Challenge -
Reproduce each of the following items verbatim, in the order given.

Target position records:
• • •

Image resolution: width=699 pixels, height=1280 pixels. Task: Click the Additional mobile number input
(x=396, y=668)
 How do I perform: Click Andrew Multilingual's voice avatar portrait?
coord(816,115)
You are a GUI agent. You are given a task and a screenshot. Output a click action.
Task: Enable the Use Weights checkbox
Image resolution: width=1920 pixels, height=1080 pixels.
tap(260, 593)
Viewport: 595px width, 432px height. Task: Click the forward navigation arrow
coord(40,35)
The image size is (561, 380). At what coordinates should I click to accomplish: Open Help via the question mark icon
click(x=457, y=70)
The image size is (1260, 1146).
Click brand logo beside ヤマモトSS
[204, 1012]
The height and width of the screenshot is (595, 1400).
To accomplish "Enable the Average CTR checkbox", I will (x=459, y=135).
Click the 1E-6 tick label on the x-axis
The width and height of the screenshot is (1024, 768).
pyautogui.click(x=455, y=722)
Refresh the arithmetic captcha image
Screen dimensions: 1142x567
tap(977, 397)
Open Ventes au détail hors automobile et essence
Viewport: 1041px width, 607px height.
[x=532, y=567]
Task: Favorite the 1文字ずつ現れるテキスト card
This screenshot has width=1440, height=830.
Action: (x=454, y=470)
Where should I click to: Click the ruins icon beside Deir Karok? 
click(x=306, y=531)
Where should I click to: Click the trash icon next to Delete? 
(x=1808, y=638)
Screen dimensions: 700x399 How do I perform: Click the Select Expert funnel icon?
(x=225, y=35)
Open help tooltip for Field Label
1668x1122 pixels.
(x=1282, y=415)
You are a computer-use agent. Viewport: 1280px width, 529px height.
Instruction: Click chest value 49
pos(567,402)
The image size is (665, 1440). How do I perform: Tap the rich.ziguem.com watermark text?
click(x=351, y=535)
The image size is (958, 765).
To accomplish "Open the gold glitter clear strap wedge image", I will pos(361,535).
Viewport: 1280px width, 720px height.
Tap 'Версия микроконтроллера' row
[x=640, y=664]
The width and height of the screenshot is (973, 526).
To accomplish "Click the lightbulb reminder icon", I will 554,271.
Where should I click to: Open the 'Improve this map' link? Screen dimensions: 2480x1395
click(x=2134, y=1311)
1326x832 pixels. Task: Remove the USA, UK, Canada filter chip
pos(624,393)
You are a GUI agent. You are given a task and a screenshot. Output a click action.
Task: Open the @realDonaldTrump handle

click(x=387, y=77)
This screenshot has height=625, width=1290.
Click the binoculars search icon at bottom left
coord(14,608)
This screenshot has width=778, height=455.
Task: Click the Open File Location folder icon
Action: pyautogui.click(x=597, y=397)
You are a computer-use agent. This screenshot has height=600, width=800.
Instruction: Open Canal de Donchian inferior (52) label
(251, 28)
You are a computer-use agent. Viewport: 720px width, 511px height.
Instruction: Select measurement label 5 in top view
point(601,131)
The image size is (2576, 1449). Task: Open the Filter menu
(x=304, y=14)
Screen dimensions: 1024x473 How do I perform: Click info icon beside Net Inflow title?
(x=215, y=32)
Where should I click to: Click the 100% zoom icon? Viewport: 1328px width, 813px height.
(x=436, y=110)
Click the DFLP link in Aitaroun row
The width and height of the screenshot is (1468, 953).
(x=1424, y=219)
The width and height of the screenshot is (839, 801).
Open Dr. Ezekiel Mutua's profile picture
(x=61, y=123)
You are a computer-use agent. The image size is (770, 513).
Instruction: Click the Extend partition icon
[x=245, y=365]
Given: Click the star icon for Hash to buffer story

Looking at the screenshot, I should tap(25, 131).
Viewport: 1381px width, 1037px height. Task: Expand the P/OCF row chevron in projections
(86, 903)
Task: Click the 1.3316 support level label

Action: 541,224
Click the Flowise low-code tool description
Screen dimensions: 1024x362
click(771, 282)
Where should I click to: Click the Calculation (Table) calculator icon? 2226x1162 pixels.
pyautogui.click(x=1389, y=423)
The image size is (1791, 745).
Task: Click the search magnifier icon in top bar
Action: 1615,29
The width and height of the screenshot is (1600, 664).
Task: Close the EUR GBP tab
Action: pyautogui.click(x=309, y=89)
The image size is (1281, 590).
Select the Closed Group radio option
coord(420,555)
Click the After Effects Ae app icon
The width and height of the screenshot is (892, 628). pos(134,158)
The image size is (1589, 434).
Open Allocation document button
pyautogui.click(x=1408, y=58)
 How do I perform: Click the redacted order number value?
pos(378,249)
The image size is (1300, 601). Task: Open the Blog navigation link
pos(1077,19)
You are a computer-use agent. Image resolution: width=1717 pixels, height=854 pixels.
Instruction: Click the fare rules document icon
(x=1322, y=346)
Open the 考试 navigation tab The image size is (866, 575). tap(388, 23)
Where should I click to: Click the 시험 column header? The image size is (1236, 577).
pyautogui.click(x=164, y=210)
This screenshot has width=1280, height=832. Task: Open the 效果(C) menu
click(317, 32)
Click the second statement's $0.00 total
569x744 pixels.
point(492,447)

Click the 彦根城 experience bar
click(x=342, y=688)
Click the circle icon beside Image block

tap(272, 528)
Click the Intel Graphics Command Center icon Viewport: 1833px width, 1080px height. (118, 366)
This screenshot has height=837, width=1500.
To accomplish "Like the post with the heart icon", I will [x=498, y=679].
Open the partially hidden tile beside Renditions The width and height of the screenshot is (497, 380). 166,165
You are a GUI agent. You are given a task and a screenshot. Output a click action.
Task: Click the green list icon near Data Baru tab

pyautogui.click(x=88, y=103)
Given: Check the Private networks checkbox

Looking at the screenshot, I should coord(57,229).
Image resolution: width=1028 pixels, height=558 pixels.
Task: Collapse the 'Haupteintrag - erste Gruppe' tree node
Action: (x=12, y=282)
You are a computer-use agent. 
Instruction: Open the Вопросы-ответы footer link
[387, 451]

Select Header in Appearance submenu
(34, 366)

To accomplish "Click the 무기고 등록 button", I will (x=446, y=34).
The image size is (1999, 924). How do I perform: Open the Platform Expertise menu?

• • •

Task result -
Image resolution: width=699 pixels, height=1280 pixels. Task: Click the Additional mobile number input
(x=396, y=668)
 How do I perform: Click Andrew Multilingual's voice avatar portrait?
coord(816,115)
You are a GUI agent. You are given a task and a screenshot. Output a click action.
Task: Enable the Use Weights checkbox
Image resolution: width=1920 pixels, height=1080 pixels.
tap(260, 593)
Viewport: 595px width, 432px height. Task: Click the forward navigation arrow
coord(40,35)
The image size is (561, 380). At what coordinates should I click to accomplish: Open Help via the question mark icon
click(x=457, y=70)
The image size is (1260, 1146).
Click brand logo beside ヤマモトSS
[204, 1012]
The height and width of the screenshot is (595, 1400).
To accomplish "Enable the Average CTR checkbox", I will (x=459, y=135).
Click the 1E-6 tick label on the x-axis
The width and height of the screenshot is (1024, 768).
pyautogui.click(x=455, y=722)
Refresh the arithmetic captcha image
Screen dimensions: 1142x567
tap(977, 397)
Open Ventes au détail hors automobile et essence
Viewport: 1041px width, 607px height.
[x=532, y=567]
Task: Favorite the 1文字ずつ現れるテキスト card
This screenshot has width=1440, height=830.
Action: (x=454, y=470)
Where should I click to: Click the ruins icon beside Deir Karok? 
click(x=306, y=531)
Where should I click to: Click the trash icon next to Delete? 
(x=1808, y=638)
Screen dimensions: 700x399 How do I perform: Click the Select Expert funnel icon?
(x=225, y=35)
Open help tooltip for Field Label
1668x1122 pixels.
(x=1282, y=415)
You are a computer-use agent. Viewport: 1280px width, 529px height.
Instruction: Click chest value 49
pos(567,402)
The image size is (665, 1440). How do I perform: Tap the rich.ziguem.com watermark text?
click(x=351, y=535)
The image size is (958, 765).
To accomplish "Open the gold glitter clear strap wedge image", I will pos(361,535).
Viewport: 1280px width, 720px height.
Tap 'Версия микроконтроллера' row
[x=640, y=664]
The width and height of the screenshot is (973, 526).
To accomplish "Click the lightbulb reminder icon", I will 554,271.
Where should I click to: Open the 'Improve this map' link? Screen dimensions: 2480x1395
click(x=2134, y=1311)
1326x832 pixels. Task: Remove the USA, UK, Canada filter chip
pos(624,393)
You are a GUI agent. You are given a task and a screenshot. Output a click action.
Task: Open the @realDonaldTrump handle

click(x=387, y=77)
This screenshot has height=625, width=1290.
Click the binoculars search icon at bottom left
coord(14,608)
This screenshot has width=778, height=455.
Task: Click the Open File Location folder icon
Action: pyautogui.click(x=597, y=397)
You are a computer-use agent. This screenshot has height=600, width=800.
Instruction: Open Canal de Donchian inferior (52) label
(251, 28)
You are a computer-use agent. Viewport: 720px width, 511px height.
Instruction: Select measurement label 5 in top view
point(601,131)
The image size is (2576, 1449). Task: Open the Filter menu
(x=304, y=14)
Screen dimensions: 1024x473 How do I perform: Click info icon beside Net Inflow title?
(x=215, y=32)
Where should I click to: Click the 100% zoom icon? Viewport: 1328px width, 813px height.
(x=436, y=110)
Click the DFLP link in Aitaroun row
The width and height of the screenshot is (1468, 953).
(x=1424, y=219)
The width and height of the screenshot is (839, 801).
Open Dr. Ezekiel Mutua's profile picture
(x=61, y=123)
You are a computer-use agent. The image size is (770, 513).
Instruction: Click the Extend partition icon
[x=245, y=365]
Given: Click the star icon for Hash to buffer story

Looking at the screenshot, I should tap(25, 131).
Viewport: 1381px width, 1037px height. Task: Expand the P/OCF row chevron in projections
(86, 903)
Task: Click the 1.3316 support level label

Action: 541,224
Click the Flowise low-code tool description
Screen dimensions: 1024x362
click(771, 282)
Where should I click to: Click the Calculation (Table) calculator icon? 2226x1162 pixels.
pyautogui.click(x=1389, y=423)
The image size is (1791, 745).
Task: Click the search magnifier icon in top bar
Action: 1615,29
The width and height of the screenshot is (1600, 664).
Task: Close the EUR GBP tab
Action: pyautogui.click(x=309, y=89)
The image size is (1281, 590).
Select the Closed Group radio option
coord(420,555)
Click the After Effects Ae app icon
The width and height of the screenshot is (892, 628). pos(134,158)
The image size is (1589, 434).
Open Allocation document button
pyautogui.click(x=1408, y=58)
 How do I perform: Click the redacted order number value?
pos(378,249)
The image size is (1300, 601). Task: Open the Blog navigation link
pos(1077,19)
You are a computer-use agent. Image resolution: width=1717 pixels, height=854 pixels.
Instruction: Click the fare rules document icon
(x=1322, y=346)
Open the 考试 navigation tab The image size is (866, 575). tap(388, 23)
Where should I click to: Click the 시험 column header? The image size is (1236, 577).
pyautogui.click(x=164, y=210)
This screenshot has width=1280, height=832. Task: Open the 效果(C) menu
click(317, 32)
Click the second statement's $0.00 total
569x744 pixels.
point(492,447)

Click the 彦根城 experience bar
click(x=342, y=688)
Click the circle icon beside Image block

tap(272, 528)
Click the Intel Graphics Command Center icon Viewport: 1833px width, 1080px height. (118, 366)
This screenshot has height=837, width=1500.
To accomplish "Like the post with the heart icon", I will [x=498, y=679].
Open the partially hidden tile beside Renditions The width and height of the screenshot is (497, 380). 166,165
You are a GUI agent. You are given a task and a screenshot. Output a click action.
Task: Click the green list icon near Data Baru tab

pyautogui.click(x=88, y=103)
Given: Check the Private networks checkbox

Looking at the screenshot, I should coord(57,229).
Image resolution: width=1028 pixels, height=558 pixels.
Task: Collapse the 'Haupteintrag - erste Gruppe' tree node
Action: (x=12, y=282)
You are a computer-use agent. 
Instruction: Open the Вопросы-ответы footer link
[387, 451]

Select Header in Appearance submenu
(34, 366)

To accomplish "Click the 무기고 등록 button", I will (x=446, y=34).
The image size is (1999, 924). How do I perform: Open the Platform Expertise menu?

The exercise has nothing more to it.